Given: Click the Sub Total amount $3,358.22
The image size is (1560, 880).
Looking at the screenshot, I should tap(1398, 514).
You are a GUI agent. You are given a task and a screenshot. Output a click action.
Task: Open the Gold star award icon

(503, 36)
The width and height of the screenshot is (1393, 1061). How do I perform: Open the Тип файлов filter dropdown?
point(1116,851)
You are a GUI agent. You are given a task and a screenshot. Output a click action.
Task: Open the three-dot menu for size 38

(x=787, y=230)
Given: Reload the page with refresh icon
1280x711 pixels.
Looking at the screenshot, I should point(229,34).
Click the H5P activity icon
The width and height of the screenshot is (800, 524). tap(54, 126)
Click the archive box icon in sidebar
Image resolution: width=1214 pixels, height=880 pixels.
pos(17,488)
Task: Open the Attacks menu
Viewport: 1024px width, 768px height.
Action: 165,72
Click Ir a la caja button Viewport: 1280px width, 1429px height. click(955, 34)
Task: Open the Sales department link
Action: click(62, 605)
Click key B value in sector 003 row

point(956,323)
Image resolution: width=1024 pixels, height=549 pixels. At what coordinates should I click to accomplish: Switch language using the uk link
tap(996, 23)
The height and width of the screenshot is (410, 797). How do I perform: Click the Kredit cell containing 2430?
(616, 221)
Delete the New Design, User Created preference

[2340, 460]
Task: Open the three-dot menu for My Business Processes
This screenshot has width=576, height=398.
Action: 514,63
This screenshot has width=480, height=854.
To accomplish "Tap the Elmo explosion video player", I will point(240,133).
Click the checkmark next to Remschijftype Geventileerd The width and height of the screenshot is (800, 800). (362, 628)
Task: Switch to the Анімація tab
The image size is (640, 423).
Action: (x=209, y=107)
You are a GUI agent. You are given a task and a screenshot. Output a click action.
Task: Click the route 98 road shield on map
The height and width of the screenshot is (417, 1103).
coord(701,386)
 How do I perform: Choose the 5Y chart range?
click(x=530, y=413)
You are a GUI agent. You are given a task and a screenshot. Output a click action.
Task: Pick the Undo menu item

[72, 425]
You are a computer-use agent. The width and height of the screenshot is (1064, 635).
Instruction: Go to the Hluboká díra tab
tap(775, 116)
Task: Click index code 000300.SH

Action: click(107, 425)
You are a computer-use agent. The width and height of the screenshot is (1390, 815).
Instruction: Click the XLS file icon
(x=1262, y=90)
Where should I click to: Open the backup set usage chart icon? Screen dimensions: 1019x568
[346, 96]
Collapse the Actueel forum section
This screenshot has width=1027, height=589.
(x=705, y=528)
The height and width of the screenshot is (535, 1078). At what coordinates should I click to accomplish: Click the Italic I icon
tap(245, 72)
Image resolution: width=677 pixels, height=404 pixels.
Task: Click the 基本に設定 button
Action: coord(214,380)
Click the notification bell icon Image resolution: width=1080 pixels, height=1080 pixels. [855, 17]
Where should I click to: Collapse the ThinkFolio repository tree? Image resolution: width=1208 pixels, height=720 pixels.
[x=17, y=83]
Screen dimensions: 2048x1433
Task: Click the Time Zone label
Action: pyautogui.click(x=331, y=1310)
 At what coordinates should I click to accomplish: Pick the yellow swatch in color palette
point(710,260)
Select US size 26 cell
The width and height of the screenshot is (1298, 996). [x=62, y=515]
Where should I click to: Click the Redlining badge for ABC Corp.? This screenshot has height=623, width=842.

::::

WORK TO COMPLETE
Once more, write out the records above, exactly as they stand.

RESULT OF THIS TASK
Given: Click the Sub Total amount $3,358.22
The image size is (1560, 880).
Looking at the screenshot, I should tap(1398, 514).
You are a GUI agent. You are given a task and a screenshot. Output a click action.
Task: Open the Gold star award icon

(503, 36)
The width and height of the screenshot is (1393, 1061). How do I perform: Open the Тип файлов filter dropdown?
point(1116,851)
You are a GUI agent. You are given a task and a screenshot. Output a click action.
Task: Open the three-dot menu for size 38

(x=787, y=230)
Given: Reload the page with refresh icon
1280x711 pixels.
Looking at the screenshot, I should point(229,34).
Click the H5P activity icon
The width and height of the screenshot is (800, 524). tap(54, 126)
Click the archive box icon in sidebar
Image resolution: width=1214 pixels, height=880 pixels.
pos(17,488)
Task: Open the Attacks menu
Viewport: 1024px width, 768px height.
Action: 165,72
Click Ir a la caja button Viewport: 1280px width, 1429px height. click(955, 34)
Task: Open the Sales department link
Action: click(62, 605)
Click key B value in sector 003 row

point(956,323)
Image resolution: width=1024 pixels, height=549 pixels. At what coordinates should I click to accomplish: Switch language using the uk link
tap(996, 23)
The height and width of the screenshot is (410, 797). How do I perform: Click the Kredit cell containing 2430?
(616, 221)
Delete the New Design, User Created preference

[2340, 460]
Task: Open the three-dot menu for My Business Processes
This screenshot has width=576, height=398.
Action: 514,63
This screenshot has width=480, height=854.
To accomplish "Tap the Elmo explosion video player", I will point(240,133).
Click the checkmark next to Remschijftype Geventileerd The width and height of the screenshot is (800, 800). (362, 628)
Task: Switch to the Анімація tab
The image size is (640, 423).
Action: (x=209, y=107)
You are a GUI agent. You are given a task and a screenshot. Output a click action.
Task: Click the route 98 road shield on map
The height and width of the screenshot is (417, 1103).
coord(701,386)
 How do I perform: Choose the 5Y chart range?
click(x=530, y=413)
You are a GUI agent. You are given a task and a screenshot. Output a click action.
Task: Pick the Undo menu item

[72, 425]
You are a computer-use agent. The width and height of the screenshot is (1064, 635).
Instruction: Go to the Hluboká díra tab
tap(775, 116)
Task: Click index code 000300.SH

Action: click(107, 425)
You are a computer-use agent. The width and height of the screenshot is (1390, 815).
Instruction: Click the XLS file icon
(x=1262, y=90)
Where should I click to: Open the backup set usage chart icon? Screen dimensions: 1019x568
[346, 96]
Collapse the Actueel forum section
This screenshot has width=1027, height=589.
(x=705, y=528)
The height and width of the screenshot is (535, 1078). At what coordinates should I click to accomplish: Click the Italic I icon
tap(245, 72)
Image resolution: width=677 pixels, height=404 pixels.
Task: Click the 基本に設定 button
Action: coord(214,380)
Click the notification bell icon Image resolution: width=1080 pixels, height=1080 pixels. [855, 17]
Where should I click to: Collapse the ThinkFolio repository tree? Image resolution: width=1208 pixels, height=720 pixels.
[x=17, y=83]
Screen dimensions: 2048x1433
Task: Click the Time Zone label
Action: pyautogui.click(x=331, y=1310)
 At what coordinates should I click to accomplish: Pick the yellow swatch in color palette
point(710,260)
Select US size 26 cell
The width and height of the screenshot is (1298, 996). [x=62, y=515]
Where should I click to: Click the Redlining badge for ABC Corp.? This screenshot has height=623, width=842.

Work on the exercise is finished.